Annette and I are certainly enjoying the visit with Robin and her girls. They have brought some needed joy to our household. It is always nice to hear a childs laugh or a babys coo.

Well, I guess that is about it for this blog update. I know the news wasn't too great to hear but it is what it is. Your prayers are needed, don't forget us, please, while we continue this battle.


Drew & Annette

Note from Annette: As you can see, his humor remains intact. It is a great tool in this fight and we do our best to laugh every day. As the summer draws to an end and the trees begin to don their glorious palette of fall colors our thoughts turn to hot cider, and lemonade is enjoyed less often. However, lemonade is also enjoyed hot and spicey! Please hold us close and continue to lift us up. More now than ever .


  1. Dear Drew,
    My sister, Kathy Ruge shared your blog with me in hopes of sharing your great strength and courage throughout your battle. I am simply amazed by your strength. I have been going thru chemo treatments after Colan Cancer Surgery. I am ashamed of all of my complaining after reading your upbeat state of mind and all you have been through.
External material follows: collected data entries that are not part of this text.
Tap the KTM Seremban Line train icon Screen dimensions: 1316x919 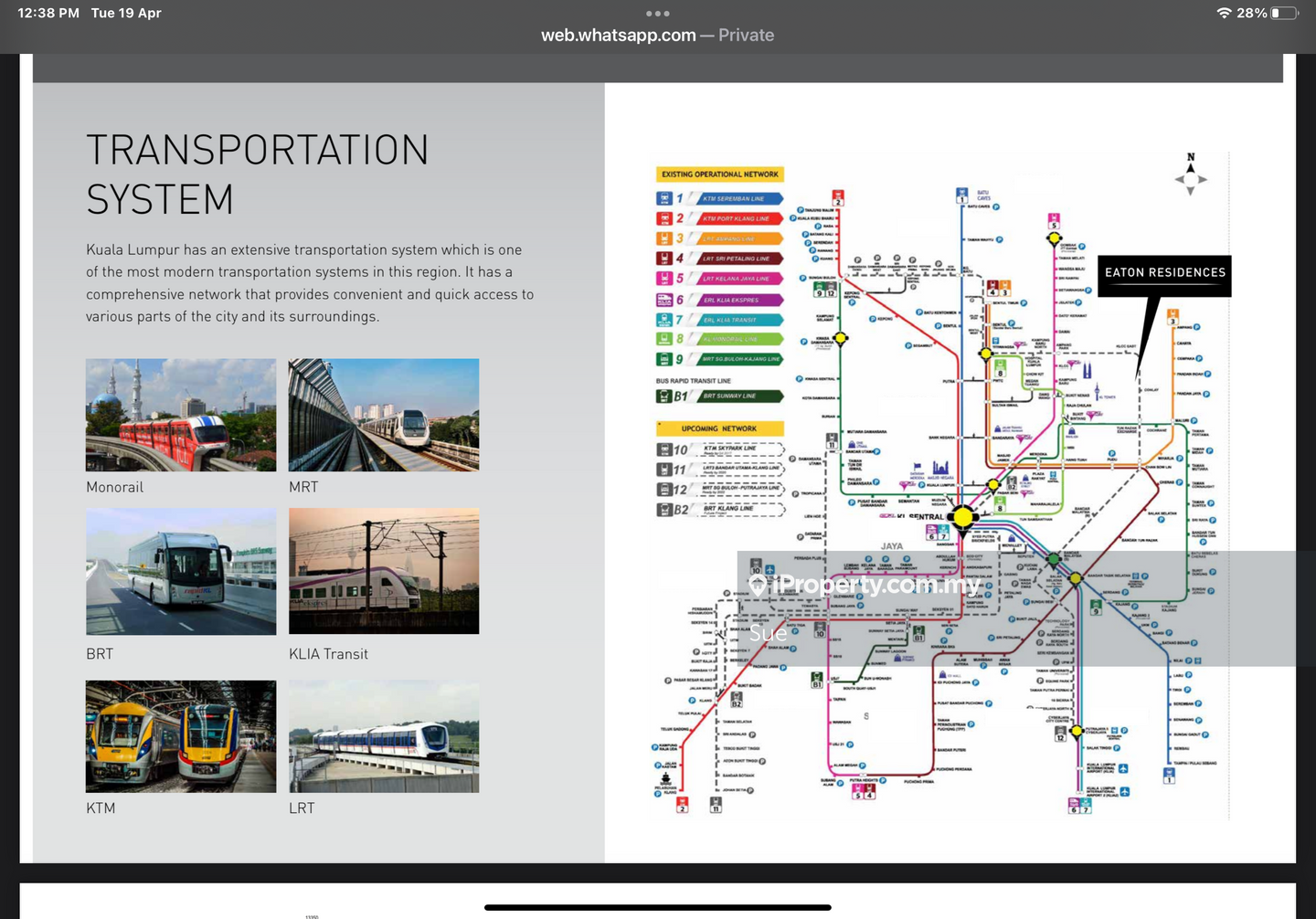pos(664,198)
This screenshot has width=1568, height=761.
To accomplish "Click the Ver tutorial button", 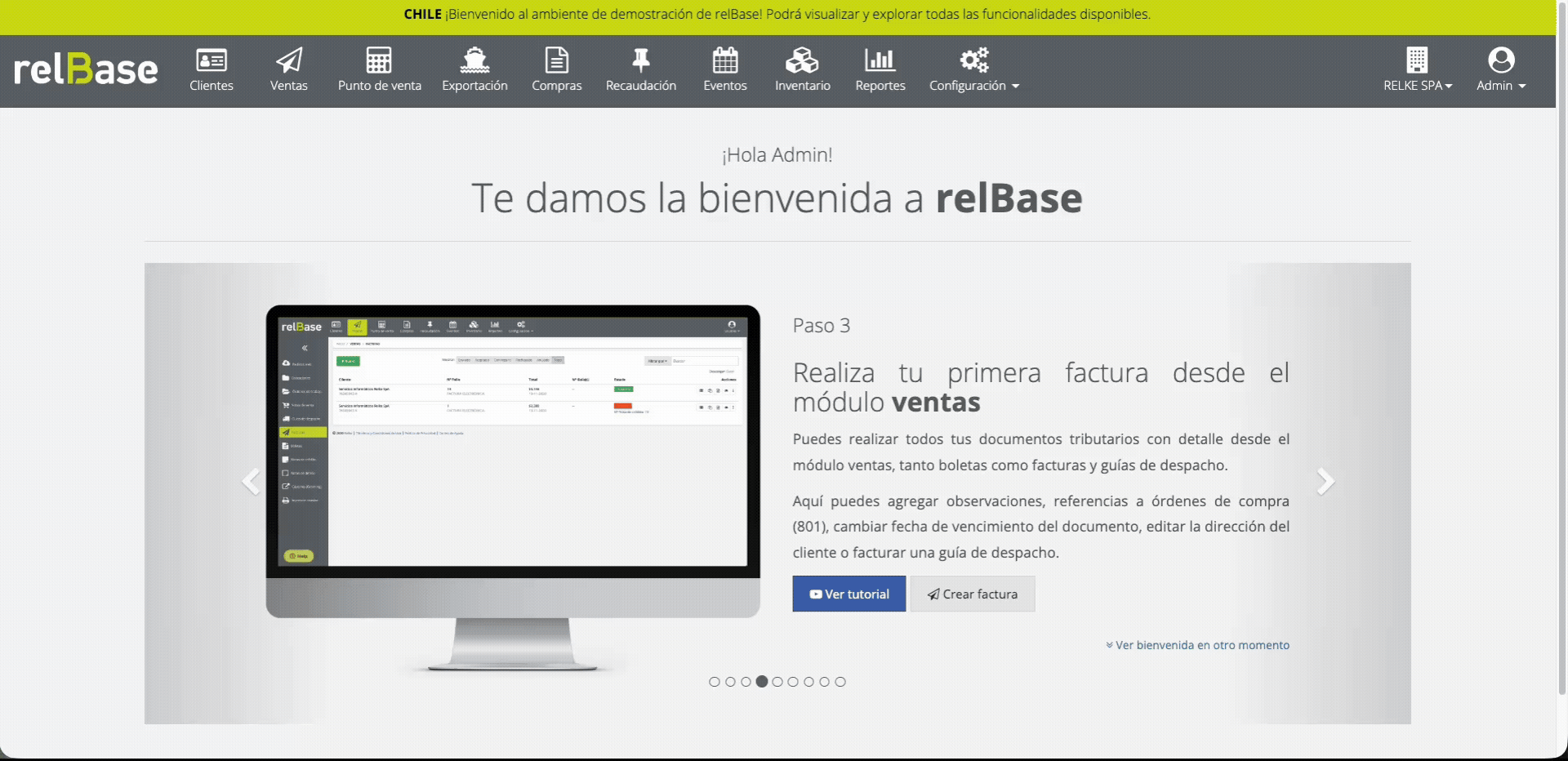I will (849, 594).
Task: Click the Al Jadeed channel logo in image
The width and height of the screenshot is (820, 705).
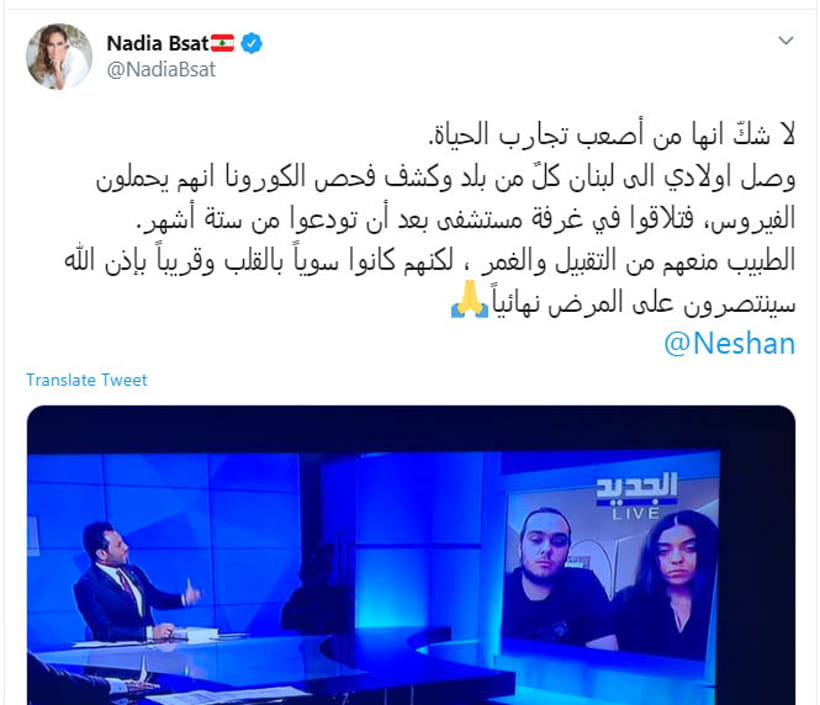Action: [636, 487]
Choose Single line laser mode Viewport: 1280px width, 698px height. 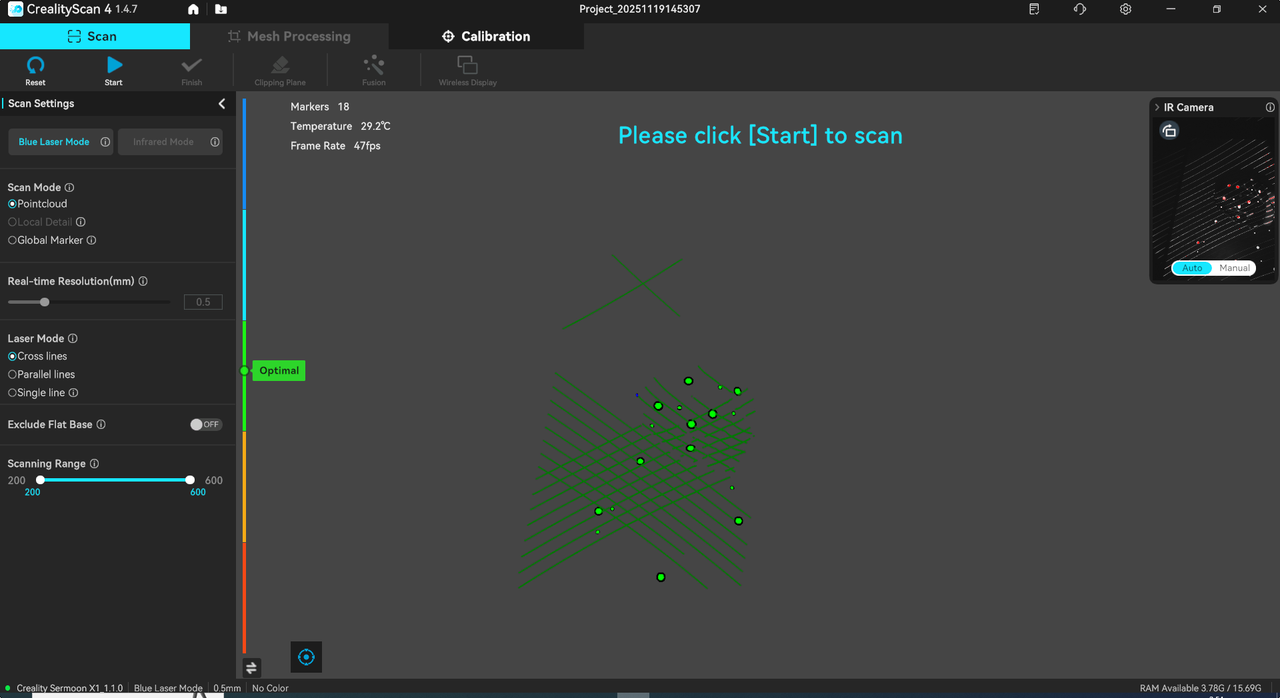pyautogui.click(x=12, y=393)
I thank you for sharing this as it has helped me tremendously. You are truely an inspiration and are in my constant thoughts and prayers.
    Bobbi McElrath

  2. Hi Drew,

    Annette is right-you have certainly retained your sense of humor. As I have said before, we know where Robin gets her writing skills! I miss my girls, but can imagine how much you enjoy having them there. My love to you all.


  3. Boy Drew, you had some two weeks. That reminds me of that old classic, "Other than that Mrs. Lincoln, how was the play?" So glad you're getting some nice quality time with the kids and grandkids. That kid laughing does work magic doesn't it. Now stay strong and I'm sure that old Wojtanik cantankerousness will prevail. That cancer don't know who it's dealing with!

    As always, we're sending you a slew of positive mind messages, Rod, Brenda & Quinn

  4. Hi Cuz,

    Sometimes it all seems like a bad dream--this cancer that's attacking you. One feels so powerless against it. Your attitude and outlook continue to amaze and inspire me and everyone who knows and loves you. I continue to keep you in prayer.

    Much love,


  5. Hi Drew (and Annette too),

    It's your cousin, Deanna. I ask my mom every morning when I speak to her if she's heard anything new via your mom. She and I marvel together at your incredible strength, and all those that love you. I am so pleased your mom will be coming to see you for a visit. It will do both of you a world of good. Keep laughing, humor is so important.

    Lots of love & good thoughts,


  6. Hi Everybody: I don't know if anybody else has heard. My classmate, Drew, entered eternity last night at 9:30. His mother was there when he passed. We are thankful for all the things that God has allowed him time to do these many months he was sick. The pictures here depict many of those activities. It's bittersweet. Sad to see him suffer here and sad to see him go, but Drew is in Heaven and will be there to greet us all when it's our time. God bless you all for encouraging Drew, my friend, during his illness. But, as my 95 year old aunt says "when God says it's time to come home" it's time... Drew lives in our hearts while we are still here. Dave Armstrong.